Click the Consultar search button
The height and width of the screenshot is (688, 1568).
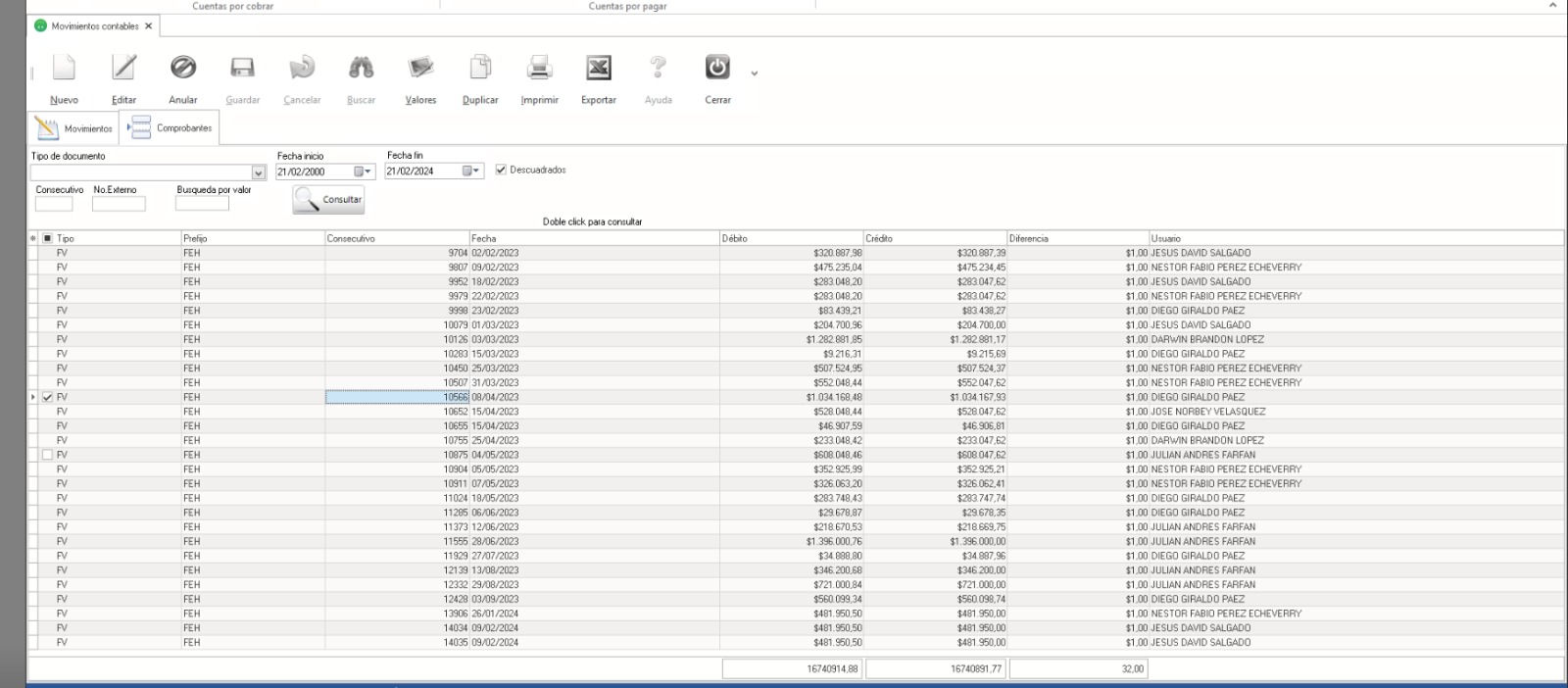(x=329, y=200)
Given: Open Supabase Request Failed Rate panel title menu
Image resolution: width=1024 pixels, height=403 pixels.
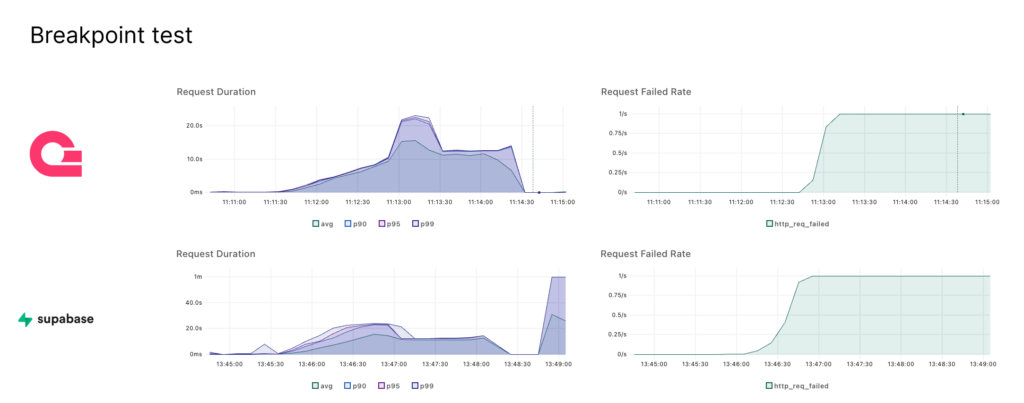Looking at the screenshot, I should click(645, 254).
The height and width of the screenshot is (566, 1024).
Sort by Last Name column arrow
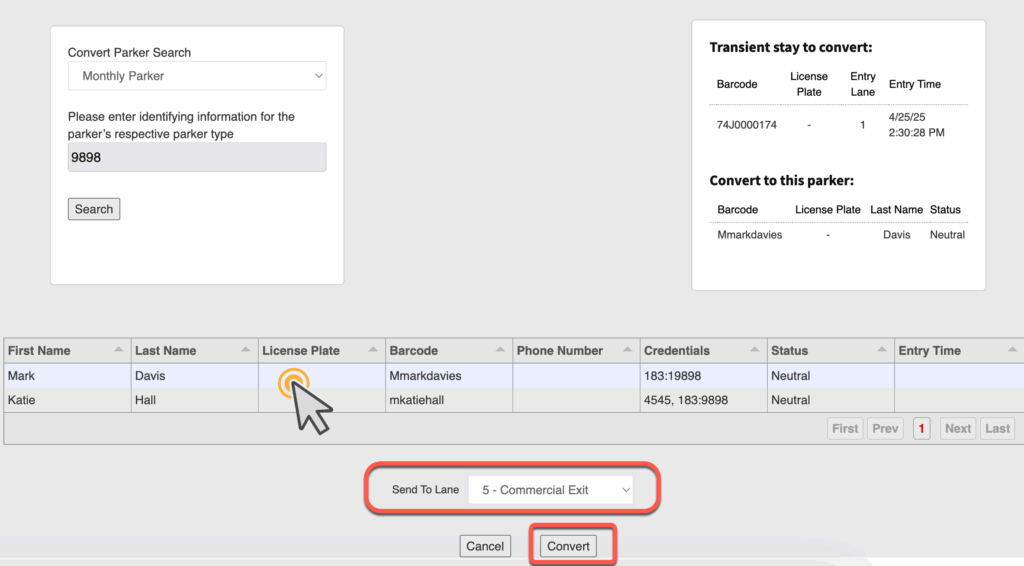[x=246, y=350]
□ □ □ □ □
* YOUR TASK *
An exact copy of the listing is required; return it without any pictures.

* EXPECTED OUTPUT *
Click the Consultar search button
The height and width of the screenshot is (688, 1568).
(x=329, y=200)
Given: Open Supabase Request Failed Rate panel title menu
Image resolution: width=1024 pixels, height=403 pixels.
Looking at the screenshot, I should click(645, 254).
The height and width of the screenshot is (566, 1024).
Sort by Last Name column arrow
[x=246, y=350]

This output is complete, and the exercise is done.